> **RECORD SET**:
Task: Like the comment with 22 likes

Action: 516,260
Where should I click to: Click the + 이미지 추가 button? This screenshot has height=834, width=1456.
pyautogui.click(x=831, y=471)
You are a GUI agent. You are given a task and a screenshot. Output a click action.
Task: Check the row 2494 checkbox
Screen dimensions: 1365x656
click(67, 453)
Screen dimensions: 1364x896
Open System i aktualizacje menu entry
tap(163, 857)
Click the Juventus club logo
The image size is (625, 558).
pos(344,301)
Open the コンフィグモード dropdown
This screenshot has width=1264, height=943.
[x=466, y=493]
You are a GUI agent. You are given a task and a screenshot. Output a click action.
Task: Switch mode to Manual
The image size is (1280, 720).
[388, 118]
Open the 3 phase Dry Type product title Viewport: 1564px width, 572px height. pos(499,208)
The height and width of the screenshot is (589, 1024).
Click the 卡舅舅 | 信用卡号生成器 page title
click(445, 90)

> **PROBLEM DESCRIPTION**: Write out, without alteration, the line that contains "Open System i aktualizacje menu entry" and all subsequent lines down to the end of the data above.

> **OUTPUT FOR THIS TASK**:
Open System i aktualizacje menu entry
tap(163, 857)
Click the Juventus club logo
The image size is (625, 558).
pos(344,301)
Open the コンフィグモード dropdown
This screenshot has width=1264, height=943.
[x=466, y=493]
You are a GUI agent. You are given a task and a screenshot. Output a click action.
Task: Switch mode to Manual
The image size is (1280, 720).
[388, 118]
Open the 3 phase Dry Type product title Viewport: 1564px width, 572px height. pos(499,208)
The height and width of the screenshot is (589, 1024).
Click the 卡舅舅 | 信用卡号生成器 page title
click(445, 90)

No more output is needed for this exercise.